Tim Gardner is a master of juxtaposition.
Take his 2012 pastel-on-paper work Nick and Tobi on Ferry. It’s a meticulously detailed portrait done in a classical style, the kind you might find hanging in a great hall (or, yes, in an art gallery). Except the men are dressed in baseball caps and sweatshirts, they are eating takeout out of a sauce-splattered Styrofoam clamshell container balanced on a lap, and they are sitting on the worn leather seats of public transportation.
“I just thought that was funny,” Gardner says with a smile.

Artist Tim Gardner’s family moved to Winnipeg in the early ’90s when he was in high school.
That piece, along with almost 140 others, is featured in Tim Gardner: The Full Story, which opens this weekend at WAG-Qaumajuq. Curated by WAG-Qaumajuq director and CEO Stephen Borys, The Full Story is the Iowa-born, Ontario-raised artist’s first retrospective and largest solo exhibition to date, drawn from public and private collections from across North America.
“This is my first time seeing it all together,” Gardner says while sitting in the gallery, surrounded by art spanning 30 years of his career.
“It’s still sinking in. It’s really interesting to see, especially the older works. Just the ideas I was working on then, and the technique is different then, too.
“It’s kind of mind-blowing to see everything all together.”
Gardner, 50, recreates scenes based on snapshots of everyday life he takes or collects. He paints things and places, too — with watercolours he turns, hilariously, a ribfest into a breathtakingly beautiful landscape — but he began with people.
“The very beginning works were a lot about my two brothers and their friends, and all their hijinks hanging out,” he says.
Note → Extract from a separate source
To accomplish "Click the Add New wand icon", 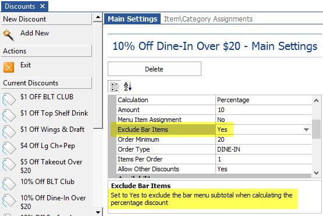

His works explore a softer, more playful side of masculinity and male camaraderie. The men in Gardner’s photorealist watercolours and pastels aren’t kings, or conquerors, or gods, or war heroes, or Jesus. They’re just guys.
“The delicate medium with the masculine subject matter really appealed to me,” says Gardner, who is now based in Red Deer, Alta. “Just how the medium could kind of undermine the subject matter a little.”
It’s a tension he discovered by accident.
“Originally in art school, I was doing the same images, but on a large scale in oil paint, so it was more, I would say, aggressive towards the viewer, like a confrontational experience looking at the paintings,” says the artist. “And that wasn’t what I was going for. It was a bit too much.”
He started using watercolours as a matter of convenience; he was travelling, visiting his parents, and watercolours are portable.
“The combination of the watercolour with this snapshot imagery really clicked for me,” he says. “And it was like a new medium, too. I had never seen something like that before.”

Tim Gardner: The Full Story, opens this weekend at WAG-Qaumajuq. The exhibition is the Iowa-born, Ontario-raised artist’s first retrospective and largest solo show to date.
That medium appealed to Borys as a curator, as well.
“On one level, I just love the subject matter, which is just the life of Tim, everyday life,” he says. “On the other hand, incredibly, technically profound work, these watercolors and pastels.”
It’s meaningful that Gardner’s first retrospective should happen in Winnipeg. His family moved to the city in the early ’90s when he was a high school senior, and it was in the art room at Fort Richmond Collegiate where the seeds of a career were planted.
“I had a supportive art teacher, Allan Geske, who helped me put together a portfolio for a university,” Gardner says. Some of his Fort Richmond-era still lifes are actually on view in the exhibition.
Gardner graduated with a BFA from the University of Manitoba’s School of Art in 1996 before moving to New York City to earn his MFA from Columbia University in 1999. He started showing at 303 Gallery in New York and has gone on to be featured in solo and group exhibitions all over the world.

The men in Gardner’s photorealist watercolours and pastels aren’t kings, or conquerors, or gods, or war heroes, or Jesus. They’re just guys.
His process hasn’t changed much over the past three decades, but technology has sped it up. In the ’90s when he was taking pictures, he was using film.
“I’d just be taking hundreds of pictures all the time and going into London Drugs or wherever and getting it all developed,” he says. “I just have these shoeboxes full of thousands of pictures in my studio.”
When the first digital cameras came out, it was revolutionary.
“I was able to see the image as soon as I took it, and you could delete an image that didn’t work, and there was no waiting around to see what you actually had a picture of,” he says.
Roy, the tree planter from Gardner’s pastel-on-paper work Roy with Red Cup — a bandana keeping his sandy-brown hair out his eyes, which are squinting in the morning sun, a stunning vista of misted mountaintops behind him as he enjoys a cup of joe — has become, literally, the poster boy for the show. Roy with Red Cup is featured on a 40-foot promotional banner suspended on the outside of the building.
“I’m hoping that someone who’s never been to the WAG drives by and says, ‘Wow, I have to see this,’” Borys says. “They may even think it’s a photograph; it doesn’t really matter. But visual accessibility with contemporary art is critical, and I love the fact that (with) this art, you don’t need a label to understand it.”